Here are the criticisms he responds to; read the essay for his detailed responses.
* You got the Enlightenment wrong. There were many Enlightenments, not just one. The Enlightenment thinkers were not all scientific humanists: some were men of faith, and some were racists. Wasn’t Rousseau a part of the Enlightenment? Shouldn’t Marx be counted as an Enlightenment thinker?
* The Enlightenment is not worthy of celebration. It gave the world racism, slavery, imperialism, and genocide.
* How can you say that we should stop worrying and that everything will turn out okay? What about plastics in the ocean?
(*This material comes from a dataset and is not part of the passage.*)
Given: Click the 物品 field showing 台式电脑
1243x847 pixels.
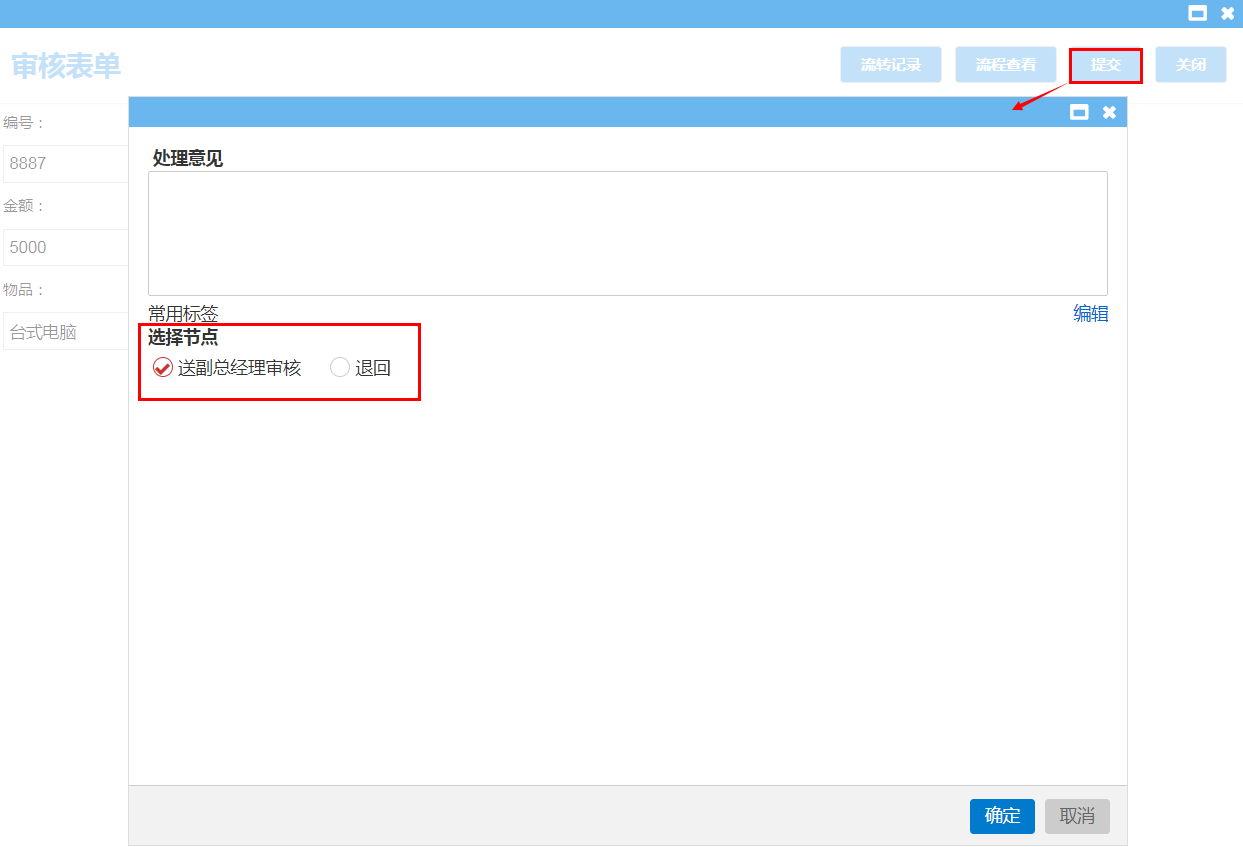Looking at the screenshot, I should 66,332.
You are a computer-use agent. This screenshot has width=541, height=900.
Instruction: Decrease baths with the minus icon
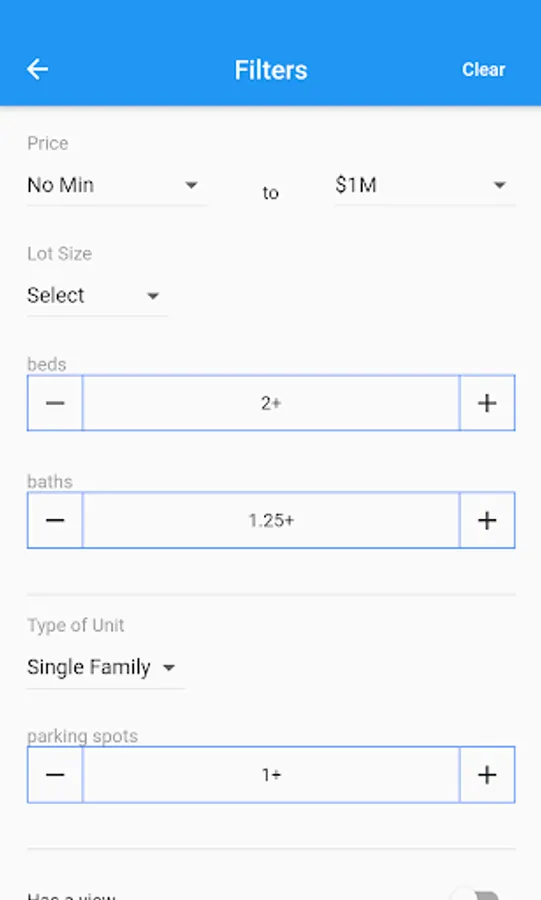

What about opioids? What about school shootings? What about incarceration? What about social media? What about Donald Trump?
* All those numbers showing that the world has been getting better must have been cherry-picked.
* Looking at numbers on human well-being is amoral and callous and insensitive. What do you say to those people who are suffering?
* How do you explain Donald Trump? And Brexit? And authoritarian populism? Don’t they spell the end of the Enlightenment and the reversal of progress?
* How do you explain the growing epidemic of despair, depression, loneliness, mental illness, and suicide in the most advanced liberal societies?
* The Enlightenment will be killed off by its own creations, artificial intelligence and social media.
* Why were you so mean to Nietzsche?